Reservation (Preservation Series) (30 page)

“If you bail out now, there is a chance you could still manage the film deal directly, that is, if you regain control of your rights for the work. You’d have to meet with your lawyer, of course. It would be a long, tricky road to navigate, but there is still a chance you could salvage something.”

“Is that what you think I should do? Bail out?”

Neda licked her lips and tilted her head. “I think it’s what you want. I think you’ve already bailed out. Your body just hasn’t caught up with your mind yet. You’re on autopilot, but it’s doing you no good. You are a walking zombie, Ryan.”

“I’m lost without her.”

“I know.”

“Would you ever take Danny back?”

“No,” she answered without a beat. “But that decision would be based on years of deception, intense incompatibility, and a multitude of other things. From what I’ve learned of you and Kate, those things do not apply to you two.”

“But I kissed another woman. I almost slept with her.”

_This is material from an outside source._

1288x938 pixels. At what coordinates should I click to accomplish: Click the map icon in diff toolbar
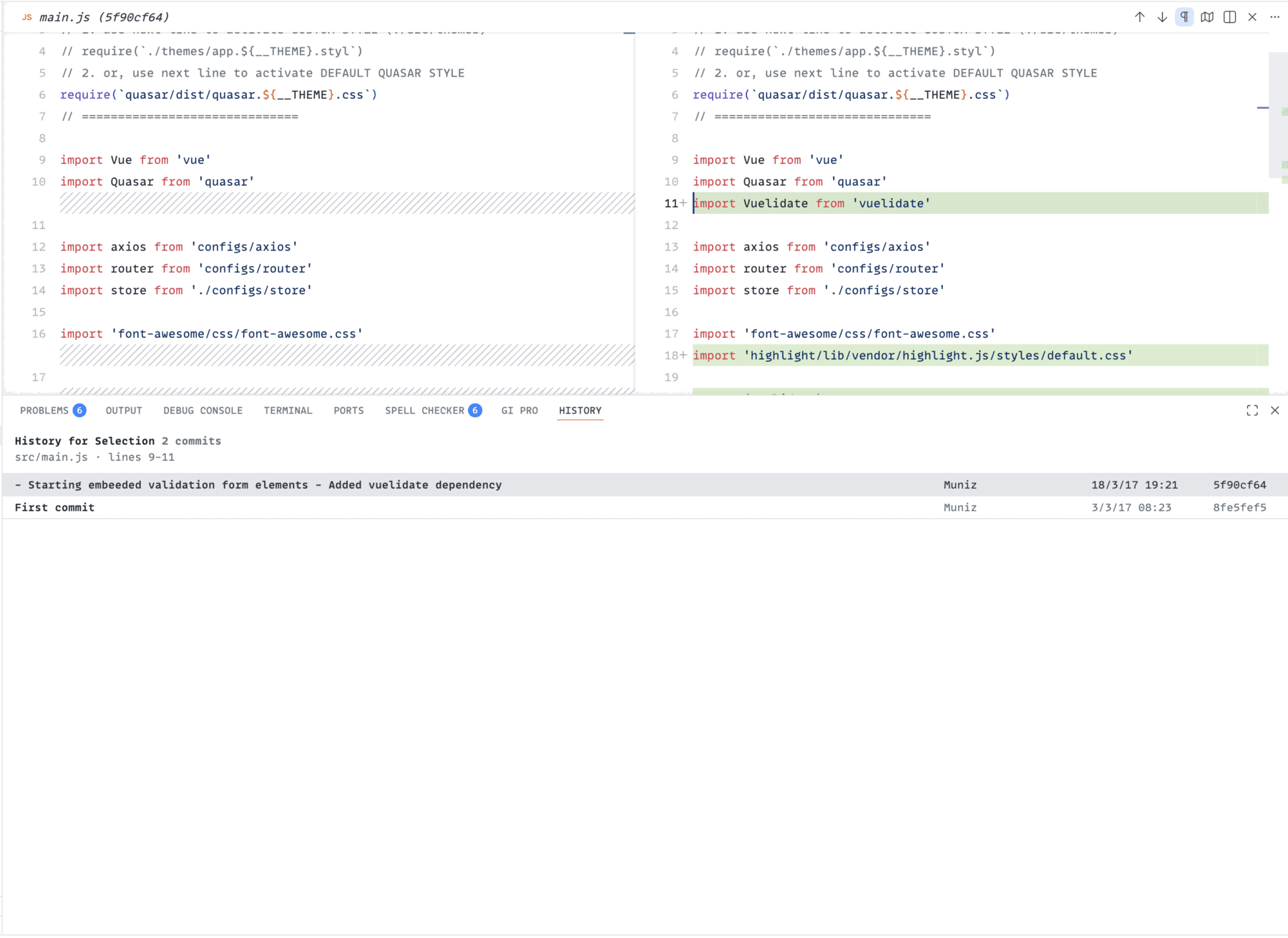click(x=1207, y=17)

“You did. And you were dead wrong. But you made the right decision to put a stop to it, and based on what you told me, you certainly weren’t in your right frame of mind the night you chose to touch this woman. There is a chance Kate might see that someday, but whether she does or not, you need to get up and get back on the horse. Whether you pull out on this deal or stay the course, you must do something right this second, or you will wilt away until your light fades out completely, and you’ll regret it for the rest of your life.”

“Give me a few days.”

“You don’t have a few days.”

“The tour begins in one week,” I said, standing to my feet. “I’ll think about it, okay?”

“I want your decision by Monday. We’ll need to break the news to Bob Hall. Look, I feel for you here, Ryan. I truly, truly do. But my ass is on the line. I have a business to run.”

“I understand.”

“Monday,” she repeated, returning to her desk.

“Monday,” I agreed, stepping out of her office.

The next day, I woke with a jolt, looking for her. My weary eyes took in my surroundings, reminding me I was alone. I was still adjusting to Kate’s things being gone. Even the lack of communication with Carter and Dean felt strange. They’d ceased all contact with me since the day they’d found me with Kate in the hall.

Not that I expected anything different.

What required even more of an adjustment was the fact that Sam and Jess still spoke to Kate regularly. I’d been shocked to find that Kate kept in touch with them, thinking she’d want nothing to do with anything or anyone that might remind her of me, but I was wrong. Now whenever Sam stopped by my place—which lately, was often—things were awkward. It was like the K-Word was a grenade, and if either one of us touched it, we’d be blown to bits.

“You ready?” Sam asked when I answered her knock at the door. “Oh, shit.” She sized me up from head to toe. “Okay, not ready. Come on, let’s see what we can do about that.”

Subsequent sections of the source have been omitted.